### EXERCISE OBJECTIVE
Write out word for word the rows below, starting at the line that contains "Image resolution: width=862" and ending at the line that contains "Action: (136, 13)". Leave the pictures out.

Element and text location data:
+++
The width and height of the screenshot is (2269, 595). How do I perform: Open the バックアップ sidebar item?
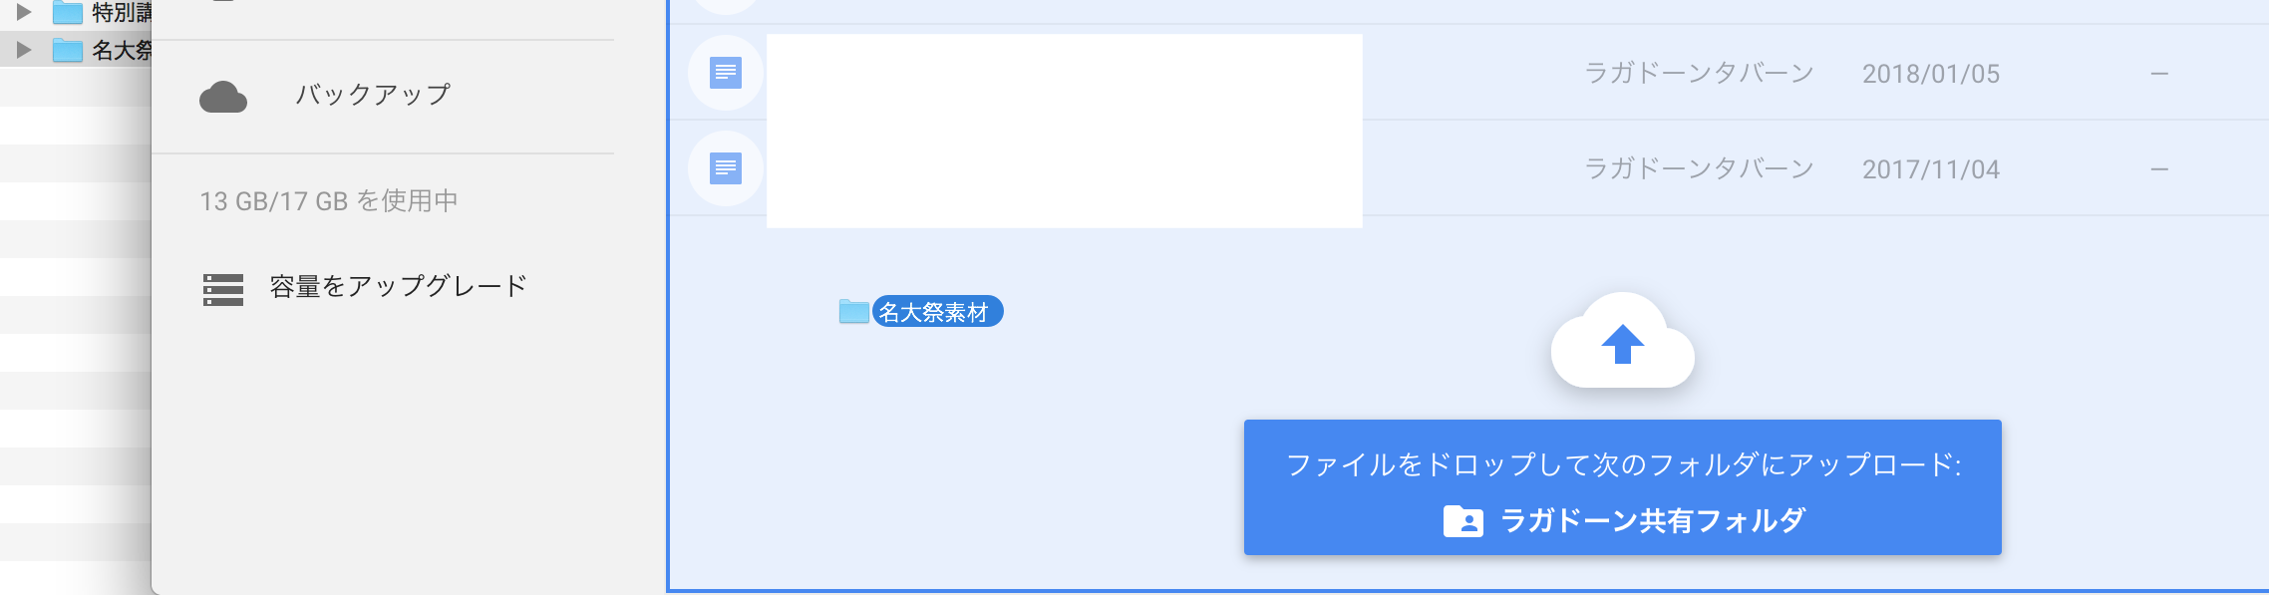(x=373, y=95)
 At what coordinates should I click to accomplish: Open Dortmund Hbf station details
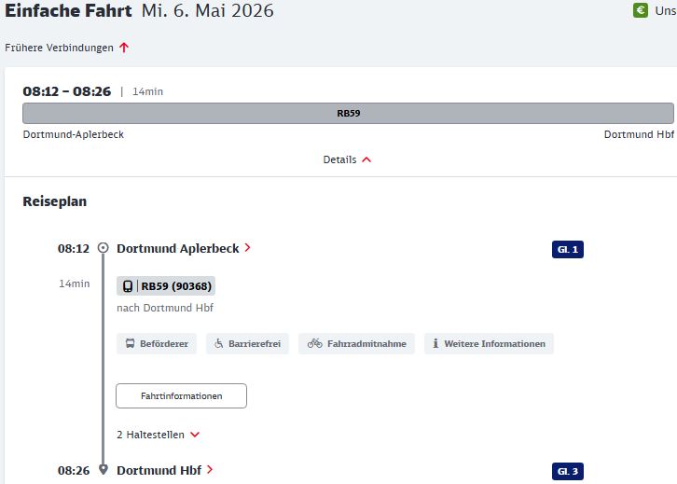[164, 470]
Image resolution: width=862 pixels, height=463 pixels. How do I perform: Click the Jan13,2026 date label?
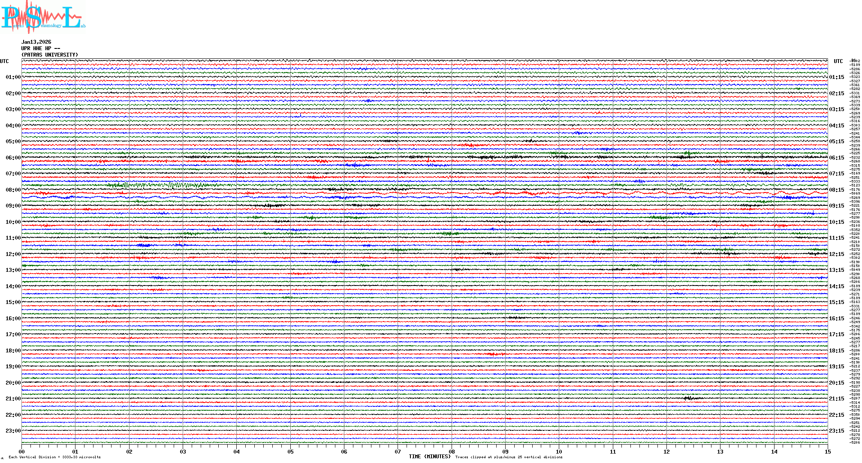[x=36, y=42]
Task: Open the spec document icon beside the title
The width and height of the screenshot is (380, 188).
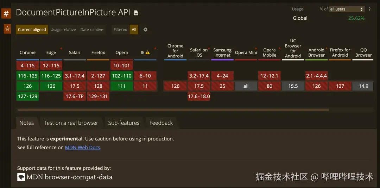Action: (136, 13)
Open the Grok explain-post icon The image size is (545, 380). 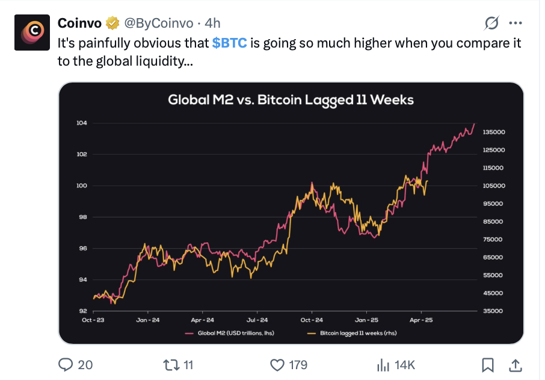tap(491, 23)
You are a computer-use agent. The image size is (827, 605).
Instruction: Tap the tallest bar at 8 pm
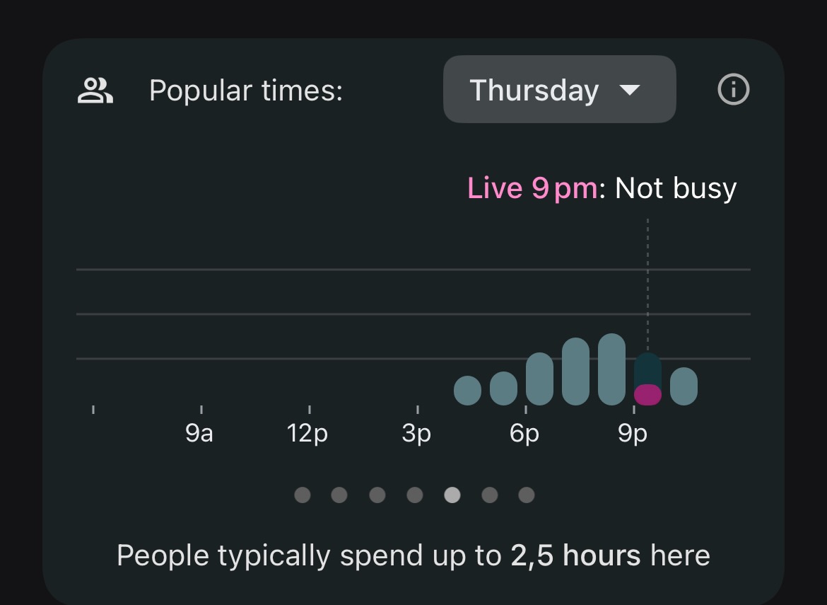point(611,369)
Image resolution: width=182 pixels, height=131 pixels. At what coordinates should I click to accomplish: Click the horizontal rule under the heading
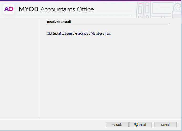pyautogui.click(x=108, y=25)
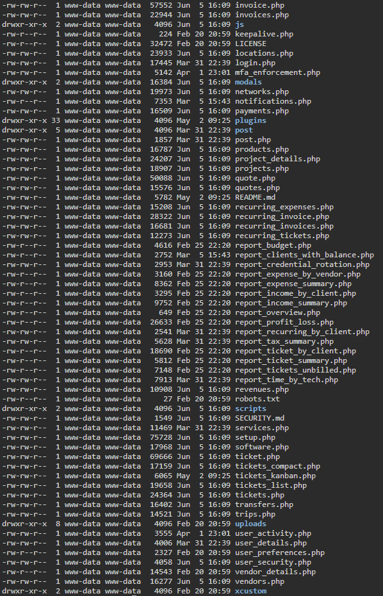Select the LICENSE filename text
Screen dimensions: 383x596
[x=250, y=44]
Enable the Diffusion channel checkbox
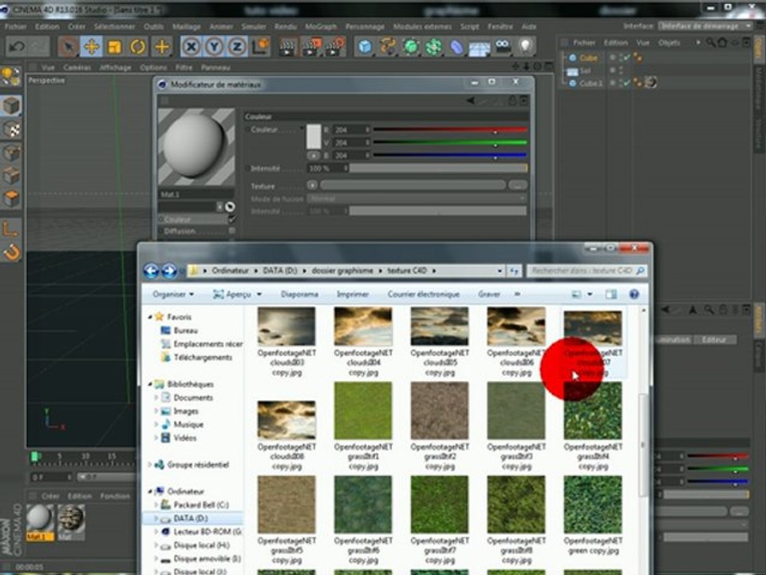 [x=232, y=231]
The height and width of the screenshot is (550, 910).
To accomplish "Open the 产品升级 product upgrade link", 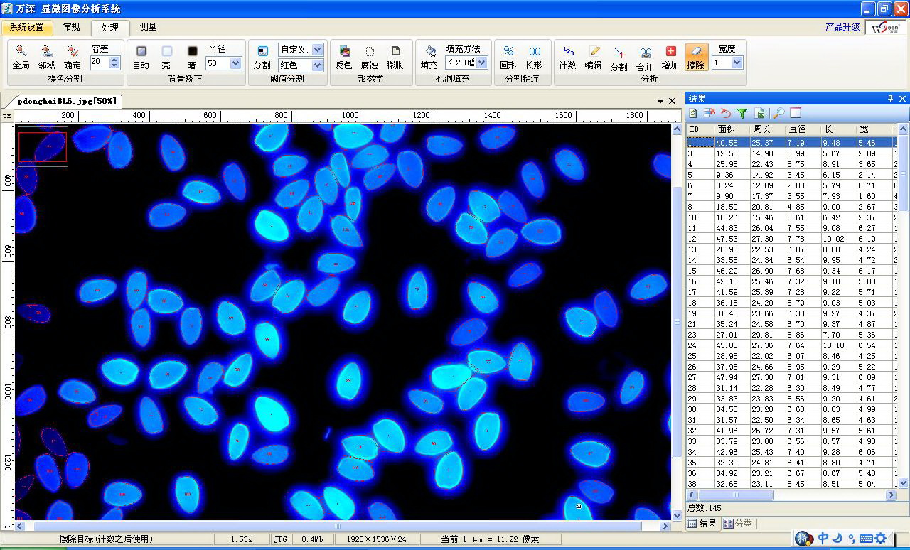I will [x=842, y=27].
+++
### OUTPUT OF THE EXERCISE
Image resolution: width=862 pixels, height=463 pixels. How do I perform: Click the Jan13,2026 date label?
[x=36, y=42]
Task: Open the spec document icon beside the title
The width and height of the screenshot is (380, 188).
Action: (136, 13)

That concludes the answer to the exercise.